* **Work request**
Only an exact copy is wanted: the lines from the one holding "This screenshot has height=676, width=311." through the last line below, minus the pictures.

Stored items:
┏━━

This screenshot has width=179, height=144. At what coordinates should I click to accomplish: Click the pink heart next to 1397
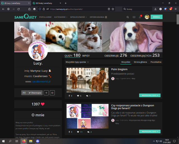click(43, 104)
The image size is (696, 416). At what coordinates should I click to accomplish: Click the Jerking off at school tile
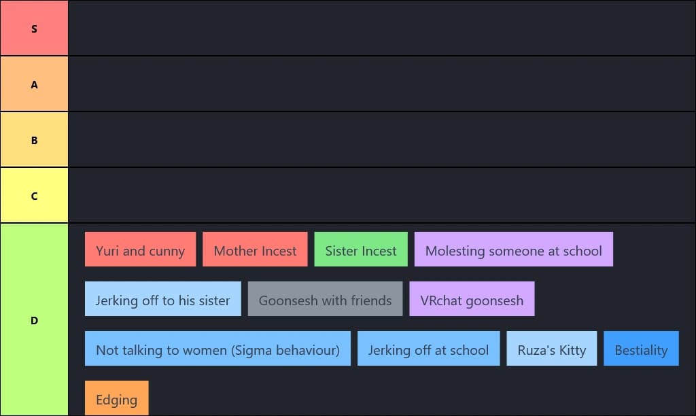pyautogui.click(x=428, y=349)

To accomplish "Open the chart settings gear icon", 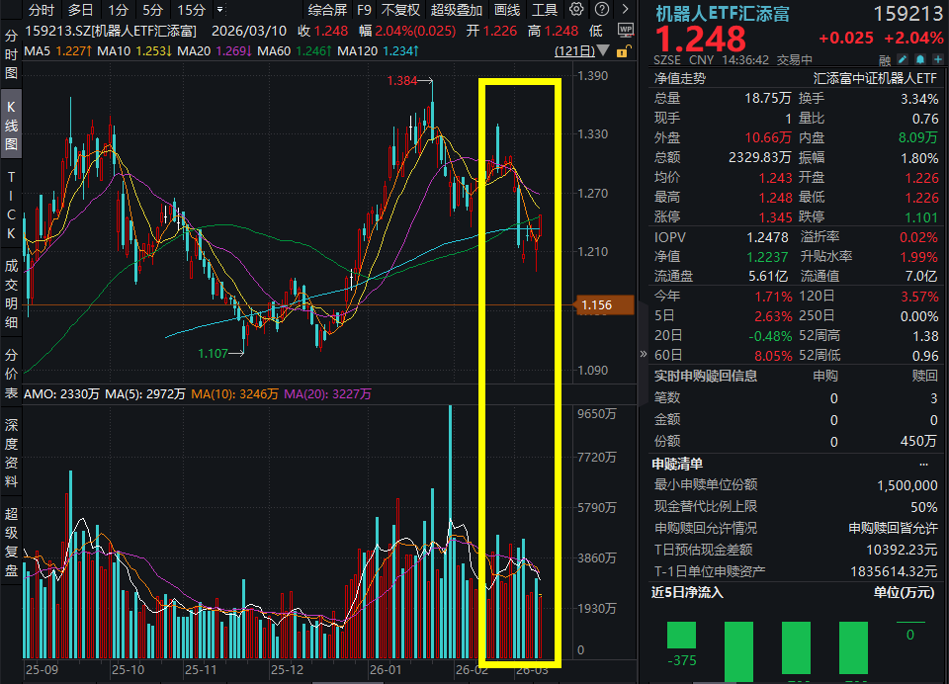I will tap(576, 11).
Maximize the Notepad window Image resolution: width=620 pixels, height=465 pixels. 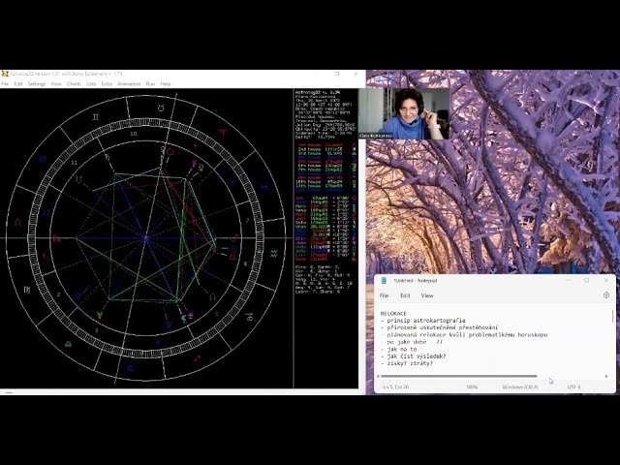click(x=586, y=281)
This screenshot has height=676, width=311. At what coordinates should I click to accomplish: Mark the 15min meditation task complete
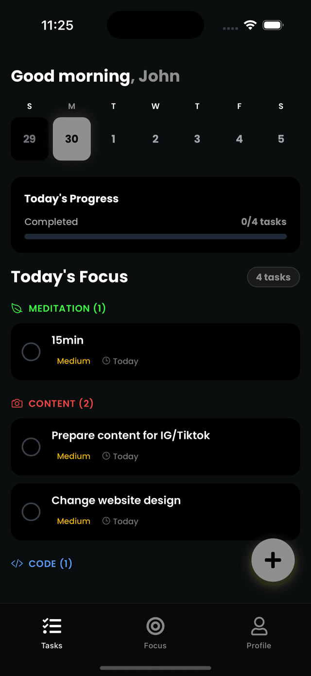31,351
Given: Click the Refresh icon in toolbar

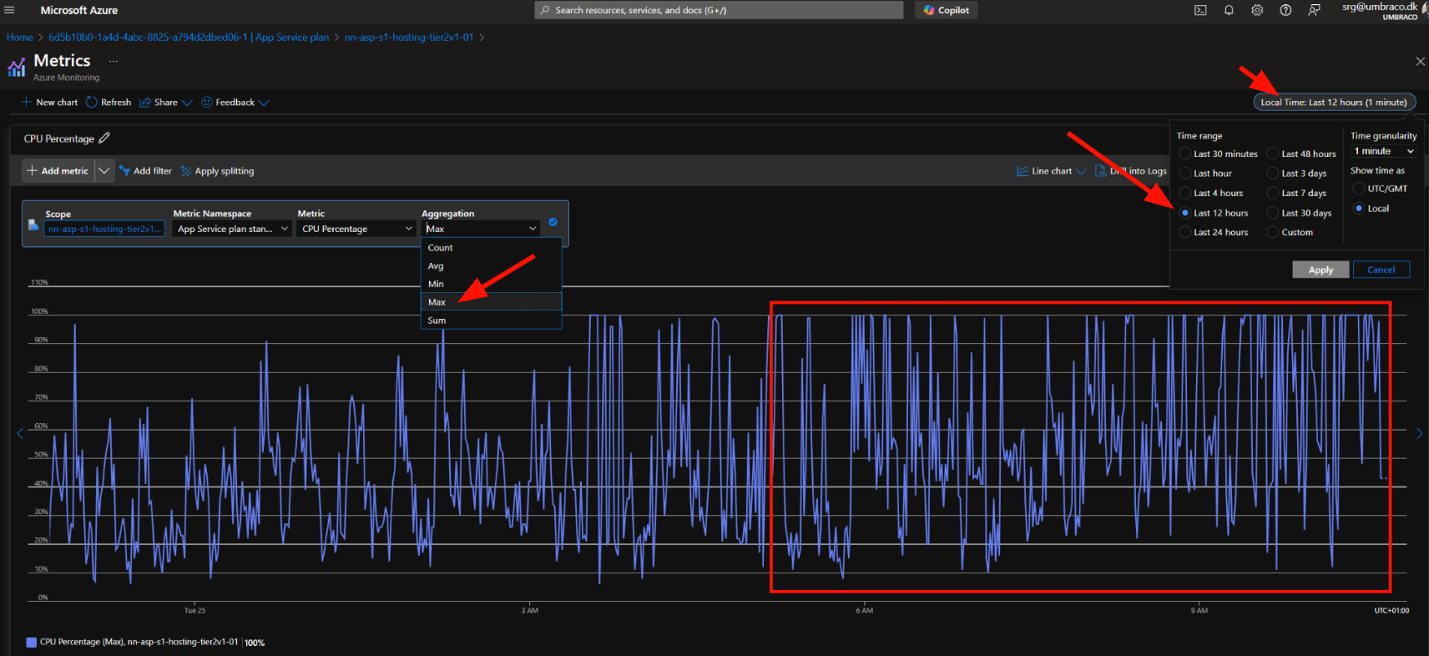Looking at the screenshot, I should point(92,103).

┗━━

* **Written solution**
This screenshot has height=676, width=311. At what coordinates should I click to accomplish: Mark the 15min meditation task complete
31,351
Given: Click the Refresh icon in toolbar

Looking at the screenshot, I should point(92,103).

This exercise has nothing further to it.